_About this exercise_:
Reproduce every line in the material below that holds "table".

_Information supplied_:
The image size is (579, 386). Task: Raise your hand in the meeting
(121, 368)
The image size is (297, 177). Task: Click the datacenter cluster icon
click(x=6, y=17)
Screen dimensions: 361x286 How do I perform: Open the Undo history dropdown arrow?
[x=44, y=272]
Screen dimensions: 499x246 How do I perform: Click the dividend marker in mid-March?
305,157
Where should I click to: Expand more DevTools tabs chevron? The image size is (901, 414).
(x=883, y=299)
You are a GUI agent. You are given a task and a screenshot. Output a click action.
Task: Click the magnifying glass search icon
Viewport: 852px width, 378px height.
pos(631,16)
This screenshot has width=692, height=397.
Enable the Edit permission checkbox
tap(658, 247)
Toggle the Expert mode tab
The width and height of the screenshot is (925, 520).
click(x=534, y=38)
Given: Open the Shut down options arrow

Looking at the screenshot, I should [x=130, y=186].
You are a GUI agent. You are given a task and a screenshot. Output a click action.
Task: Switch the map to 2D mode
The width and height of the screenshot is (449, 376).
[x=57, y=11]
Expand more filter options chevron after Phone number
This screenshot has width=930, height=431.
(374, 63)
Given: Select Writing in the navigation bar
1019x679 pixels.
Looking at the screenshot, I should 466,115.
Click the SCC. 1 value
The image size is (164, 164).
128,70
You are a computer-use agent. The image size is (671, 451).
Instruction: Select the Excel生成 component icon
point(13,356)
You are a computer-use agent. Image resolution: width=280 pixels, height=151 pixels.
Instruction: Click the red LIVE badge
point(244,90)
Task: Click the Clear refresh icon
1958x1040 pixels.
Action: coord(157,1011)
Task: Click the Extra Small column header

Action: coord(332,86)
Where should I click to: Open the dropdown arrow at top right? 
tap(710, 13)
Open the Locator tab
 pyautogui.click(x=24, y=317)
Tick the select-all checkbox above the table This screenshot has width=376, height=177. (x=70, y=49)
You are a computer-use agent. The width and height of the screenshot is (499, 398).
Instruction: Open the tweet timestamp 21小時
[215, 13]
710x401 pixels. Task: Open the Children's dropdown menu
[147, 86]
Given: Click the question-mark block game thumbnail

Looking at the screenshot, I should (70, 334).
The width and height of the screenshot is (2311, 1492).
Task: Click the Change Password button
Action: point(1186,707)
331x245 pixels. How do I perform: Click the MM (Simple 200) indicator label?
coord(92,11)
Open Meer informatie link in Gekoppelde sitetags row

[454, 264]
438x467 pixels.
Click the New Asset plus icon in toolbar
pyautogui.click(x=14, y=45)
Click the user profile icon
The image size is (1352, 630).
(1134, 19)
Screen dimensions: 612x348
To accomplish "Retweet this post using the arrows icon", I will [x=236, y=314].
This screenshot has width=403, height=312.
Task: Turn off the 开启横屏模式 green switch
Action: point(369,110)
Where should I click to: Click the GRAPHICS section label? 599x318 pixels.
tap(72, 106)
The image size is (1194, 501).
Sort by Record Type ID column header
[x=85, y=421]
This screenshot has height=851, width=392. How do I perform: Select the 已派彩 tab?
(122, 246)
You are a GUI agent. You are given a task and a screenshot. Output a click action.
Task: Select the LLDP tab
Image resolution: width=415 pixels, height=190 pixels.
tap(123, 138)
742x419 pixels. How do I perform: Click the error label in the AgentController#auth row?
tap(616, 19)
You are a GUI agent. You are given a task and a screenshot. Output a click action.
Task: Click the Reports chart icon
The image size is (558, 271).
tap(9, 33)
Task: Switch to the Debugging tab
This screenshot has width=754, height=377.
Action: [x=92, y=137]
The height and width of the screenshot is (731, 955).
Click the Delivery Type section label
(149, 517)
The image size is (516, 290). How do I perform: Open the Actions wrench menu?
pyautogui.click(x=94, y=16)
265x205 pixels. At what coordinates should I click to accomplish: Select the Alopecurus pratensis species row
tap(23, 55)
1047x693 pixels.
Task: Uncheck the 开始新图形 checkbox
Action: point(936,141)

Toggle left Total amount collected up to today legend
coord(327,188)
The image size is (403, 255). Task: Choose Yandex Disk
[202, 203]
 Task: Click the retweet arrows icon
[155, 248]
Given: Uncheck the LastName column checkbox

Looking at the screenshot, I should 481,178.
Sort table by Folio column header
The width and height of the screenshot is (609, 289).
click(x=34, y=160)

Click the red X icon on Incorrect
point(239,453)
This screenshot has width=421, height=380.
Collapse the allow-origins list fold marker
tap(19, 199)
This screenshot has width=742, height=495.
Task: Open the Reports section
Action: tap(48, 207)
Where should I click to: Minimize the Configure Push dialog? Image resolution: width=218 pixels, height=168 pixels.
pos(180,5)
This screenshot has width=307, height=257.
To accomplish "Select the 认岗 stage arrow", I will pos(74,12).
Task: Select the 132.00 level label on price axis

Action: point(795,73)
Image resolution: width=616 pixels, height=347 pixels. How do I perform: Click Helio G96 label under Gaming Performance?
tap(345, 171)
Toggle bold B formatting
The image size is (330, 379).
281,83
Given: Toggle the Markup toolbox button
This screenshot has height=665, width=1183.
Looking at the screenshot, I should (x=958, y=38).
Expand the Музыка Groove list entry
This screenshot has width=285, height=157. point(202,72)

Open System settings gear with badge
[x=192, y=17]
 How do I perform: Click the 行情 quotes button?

_Problem solution_:
Tick the select-all checkbox above the table This screenshot has width=376, height=177. (x=70, y=49)
Sort table by Folio column header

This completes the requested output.